(Stored data)
<<<<
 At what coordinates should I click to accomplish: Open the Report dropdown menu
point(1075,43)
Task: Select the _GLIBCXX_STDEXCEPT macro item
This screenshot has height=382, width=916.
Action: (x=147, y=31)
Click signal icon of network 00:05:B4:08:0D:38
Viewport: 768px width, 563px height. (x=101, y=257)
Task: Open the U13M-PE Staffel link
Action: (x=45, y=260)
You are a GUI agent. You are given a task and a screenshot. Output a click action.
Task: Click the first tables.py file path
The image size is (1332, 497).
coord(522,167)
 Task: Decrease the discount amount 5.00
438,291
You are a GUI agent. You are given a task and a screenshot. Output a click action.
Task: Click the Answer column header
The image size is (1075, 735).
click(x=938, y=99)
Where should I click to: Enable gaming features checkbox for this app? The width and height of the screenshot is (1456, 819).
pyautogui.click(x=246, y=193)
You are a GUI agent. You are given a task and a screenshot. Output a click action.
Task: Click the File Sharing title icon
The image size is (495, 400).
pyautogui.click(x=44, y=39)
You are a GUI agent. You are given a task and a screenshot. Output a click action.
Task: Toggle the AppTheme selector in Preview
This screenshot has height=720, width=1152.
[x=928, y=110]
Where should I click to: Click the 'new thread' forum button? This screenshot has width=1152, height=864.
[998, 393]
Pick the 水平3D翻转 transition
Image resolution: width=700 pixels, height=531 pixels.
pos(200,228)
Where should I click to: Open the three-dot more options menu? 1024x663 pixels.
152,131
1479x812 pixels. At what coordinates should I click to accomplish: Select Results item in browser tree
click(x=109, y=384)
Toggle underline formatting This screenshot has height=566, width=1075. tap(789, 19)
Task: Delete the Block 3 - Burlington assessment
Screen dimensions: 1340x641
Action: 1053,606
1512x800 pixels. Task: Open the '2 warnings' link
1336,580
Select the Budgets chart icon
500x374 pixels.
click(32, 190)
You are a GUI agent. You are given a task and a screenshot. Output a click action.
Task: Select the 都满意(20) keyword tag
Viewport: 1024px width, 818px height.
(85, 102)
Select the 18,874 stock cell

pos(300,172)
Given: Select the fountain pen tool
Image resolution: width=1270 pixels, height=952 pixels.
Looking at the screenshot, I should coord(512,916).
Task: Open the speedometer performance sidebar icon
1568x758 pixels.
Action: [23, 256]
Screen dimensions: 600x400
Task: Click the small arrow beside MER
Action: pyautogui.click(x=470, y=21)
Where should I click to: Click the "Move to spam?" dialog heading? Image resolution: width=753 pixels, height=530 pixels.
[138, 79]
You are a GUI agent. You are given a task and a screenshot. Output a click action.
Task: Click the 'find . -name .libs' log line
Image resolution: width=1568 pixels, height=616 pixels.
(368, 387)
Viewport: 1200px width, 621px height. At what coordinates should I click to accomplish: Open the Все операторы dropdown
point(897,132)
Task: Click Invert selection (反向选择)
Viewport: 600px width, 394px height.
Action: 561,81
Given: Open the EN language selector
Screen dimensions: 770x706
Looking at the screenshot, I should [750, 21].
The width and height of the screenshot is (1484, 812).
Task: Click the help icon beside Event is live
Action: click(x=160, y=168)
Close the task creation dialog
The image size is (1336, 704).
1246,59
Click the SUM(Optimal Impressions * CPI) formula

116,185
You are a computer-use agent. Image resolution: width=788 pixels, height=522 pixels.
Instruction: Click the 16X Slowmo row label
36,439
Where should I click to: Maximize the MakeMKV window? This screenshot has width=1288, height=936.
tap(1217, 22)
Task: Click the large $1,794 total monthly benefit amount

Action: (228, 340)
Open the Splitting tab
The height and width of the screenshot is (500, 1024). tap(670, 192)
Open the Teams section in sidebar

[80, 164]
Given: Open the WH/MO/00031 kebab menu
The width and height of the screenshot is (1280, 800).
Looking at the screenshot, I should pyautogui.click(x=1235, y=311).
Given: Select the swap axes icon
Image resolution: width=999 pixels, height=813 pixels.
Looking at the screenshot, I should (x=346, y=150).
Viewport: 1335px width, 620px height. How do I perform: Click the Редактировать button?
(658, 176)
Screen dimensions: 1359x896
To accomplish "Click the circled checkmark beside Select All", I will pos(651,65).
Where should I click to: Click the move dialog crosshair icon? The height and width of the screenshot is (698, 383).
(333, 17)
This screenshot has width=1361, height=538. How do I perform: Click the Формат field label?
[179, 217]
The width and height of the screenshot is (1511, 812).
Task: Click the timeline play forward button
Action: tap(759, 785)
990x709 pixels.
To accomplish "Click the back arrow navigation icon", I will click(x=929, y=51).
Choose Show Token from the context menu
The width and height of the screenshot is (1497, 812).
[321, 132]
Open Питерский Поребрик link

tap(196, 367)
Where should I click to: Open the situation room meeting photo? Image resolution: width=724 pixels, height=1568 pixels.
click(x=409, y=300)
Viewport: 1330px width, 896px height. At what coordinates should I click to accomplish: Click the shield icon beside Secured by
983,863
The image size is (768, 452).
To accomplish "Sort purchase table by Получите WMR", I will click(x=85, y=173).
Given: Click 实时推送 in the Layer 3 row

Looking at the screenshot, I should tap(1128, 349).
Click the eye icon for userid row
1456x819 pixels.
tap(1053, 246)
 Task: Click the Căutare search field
>>>>
[Aim of the exercise] Format the material starting at the line containing "Where should I click to: Open the three-dot" and ending at the line containing "Action: 1053,606" as a two-column CSV with the headers instruction and response, one row per instruction-response pair. Put each value in a single quoted field and replace any line breaks with spaces.

[Solution for this exercise]
instruction,response
"Where should I click to: Open the three-dot more options menu? 1024x663 pixels.","152,131"
"1479x812 pixels. At what coordinates should I click to accomplish: Select Results item in browser tree","click(x=109, y=384)"
"Toggle underline formatting This screenshot has height=566, width=1075.","tap(789, 19)"
"Task: Delete the Block 3 - Burlington assessment Screen dimensions: 1340x641","Action: 1053,606"